◆ **EXTRAIT PROPOSÉ**:
Un excellent article sur la nature de l’escalade à laquelle on habitue les populations européennes. Il suffit d’écouter la télévision et de mesurer le consensus que l’on tente de pratiquer autour d’une «réponse européenne» et dont Macron s’est fait le porte-voix pour mesurer à quel point ce commentateur russe, proche de Poutine, décrit une situation bien réelle dans laquelle chaque proposition contredit la précédente pour faire accepter le fond à savoir la guerre que l’on est assuré de perdre. Mais qu’importe : Quand cela est nécessaire, nous faisons peur avec la Russie, et quand cela nous arrange, nous affirmons qu’elle bluffe.
Danielle Bleitrach
par Piotr Akopov
Le message clé qui domine la propagande américaine à destination de l’Europe est que la lutte contre la Russie à propos de l’Ukraine est d’une importance vitale pour tout l’Occident – et que les États-Unis, avec l’Europe dans le format de l’OTAN, doivent tout faire pour vaincre Kiev, pour arrêter Poutine, sinon il attaquera l’Europe après l’Ukraine. Cette idée est répétée à Washington par les politiciens et les officiers militaires, et lorsque l’Europe s’inquiète d’un éventuel changement de la stratégie américaine si Donald Trump revient à la Maison-Blanche, elle est rassurée que même dans ce cas, aucune catastrophe ne se produira : l’inertie de la politique étrangère américaine est trop grande, et personne ne permettra au nouveau président de changer brusquement de cap.

◆ **DONNÉES FOURNIES**:
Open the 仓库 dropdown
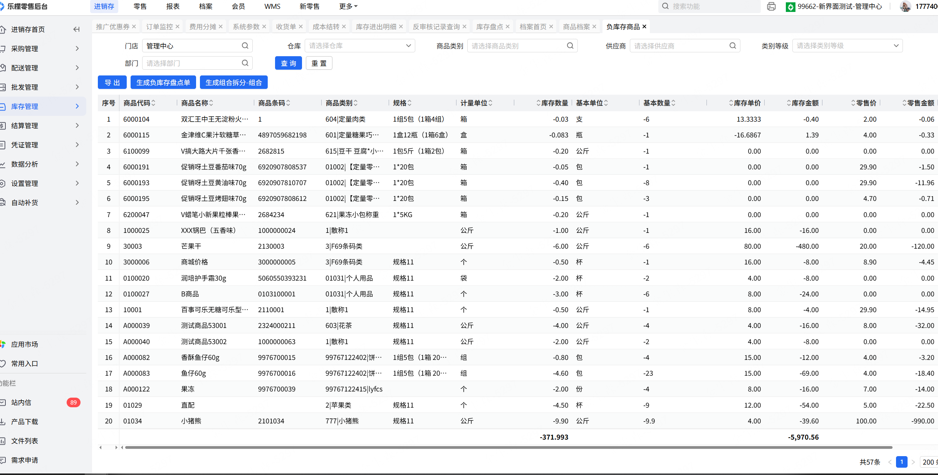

◆ **LISTE DES TÂCHES**:
1. Veuillez recopier l'extrait entre « Un excellent article » et « affirmons qu’elle bluffe. », bornes incluses.
2. Relevez tous les noms de personnes cités dans l'extrait.
Les données ne sont pas nécessaires pour ce travail.

◆ **SOLUTIONS CI-DESSOUS**:
1.
Un excellent article sur la nature de l’escalade à laquelle on habitue les populations européennes. Il suffit d’écouter la télévision et de mesurer le consensus que l’on tente de pratiquer autour d’une «réponse européenne» et dont Macron s’est fait le porte-voix pour mesurer à quel point ce commentateur russe, proche de Poutine, décrit une situation bien réelle dans laquelle chaque proposition contredit la précédente pour faire accepter le fond à savoir la guerre que l’on est assuré de perdre. Mais qu’importe : Quand cela est nécessaire, nous faisons peur avec la Russie, et quand cela nous arrange, nous affirmons qu’elle bluffe.

2.
Macron
Poutine
Danielle Bleitrach
Piotr Akopov
Donald Trump